Bernie is a 2011 American biographical black comedy crime film directed by Richard Linklater, and written by Linklater and Skip Hollandsworth. The film stars Jack Black, Shirley MacLaine and Matthew McConaughey. It is based on Hollandsworth's January 1998 article, "Midnight in the Garden of East Texas", published in Texas Monthly magazine. It explores the 1996 murder of 81-year-old millionaire Marjorie Nugent (MacLaine) in Carthage, Texas, by her 39-year-old companion, Bernhardt "Bernie" Tiede (Black).

The film received critical acclaim for its direction, accuracy in relation to the facts, "Town Gossips" element, and particular praise for Jack Black's performance.

Plot
In small-town Carthage, Texas, in 1996, local assistant mortician Bernie Tiede, a beloved member of the community, becomes the only friend of the wealthy, recently widowed Marjorie Nugent. The townsfolk consider her cold and unpleasant. Tiede, in his late 30s, and the elderly Nugent quickly become inseparable, frequently traveling and lunching together. Tiede's social life suffers because of Nugent's constant demands for his attention.

Tiede murders Nugent after growing weary of the emotional toll of her possessiveness and persistent nagging. For nine months, Tiede excuses her absence in the community with few questions while using her money to support local businesses and neighbors. Finally, Nugent's stockbroker uses Tiede's neglect of previously agreed-upon payments to enlist the help of her estranged family. This results in an authorized police search of her house, which concludes with the discovery of Nugent's corpse in a freezer chest.
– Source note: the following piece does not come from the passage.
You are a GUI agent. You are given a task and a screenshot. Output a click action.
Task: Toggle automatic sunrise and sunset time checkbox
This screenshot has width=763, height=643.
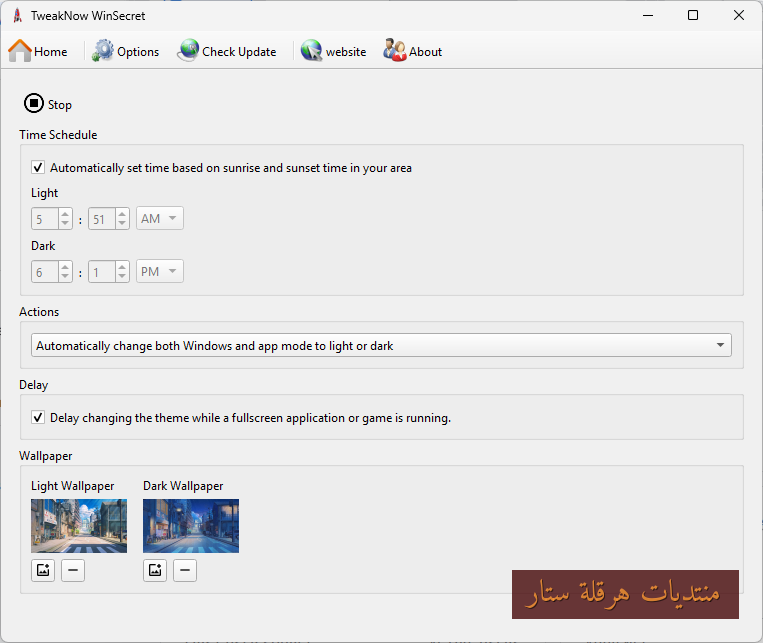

The local district attorney, Danny Buck Davidson, charges Tiede with first-degree (premeditated) murder. Tiede is arrested and he soon confesses that he killed Nugent, while claiming her emotional abuse as a mitigating circumstance. Despite this confession, many citizens of Carthage still rally to Tiede's defense, with some asserting that Nugent deserved to die. Davidson successfully requests a change of venue to the town of San Augustine, 50 miles away, to avoid selecting a biased jury. Despite the absence of evidence of premeditation, Tiede is found guilty as charged and imprisoned for life.

Cast
 Jack Black as Bernie Tiede
 Shirley MacLaine as Marjorie "Margie" Nugent
 Matthew McConaughey as Danny Buck Davidson
 Brady Coleman as Scrappy Holmes
 Richard Robichaux as Lloyd Hornbuckle
 Rick Dial as Don Leggett
 Brandon Smith as Sheriff Huckabee
 Larry Jack Dotson as the Rev. Woodard
 Merrilee McCommas as Molly Freeman
 Mathew Greer as Carl Lawrence
 Gabriel Luna as Kevin Schneider
 Kay Epperson as Townsperson (spoke with Bernie in prison scene)
 Sonny Carl Davis as Townsperson

Production
The film was based on an article in Texas Monthly magazine by Skip Hollandsworth, who co-wrote the screenplay with Linklater. Principal photography took 22 days, during September–October 2010, in Bastrop, Smithville, Georgetown, Lockhart, Carthage, and Austin, Texas.

The film mixes documentary conventions with fictional elements. There are talking-head interviews with Carthage townspeople; some of the talking heads are actors, while some are townspeople playing themselves.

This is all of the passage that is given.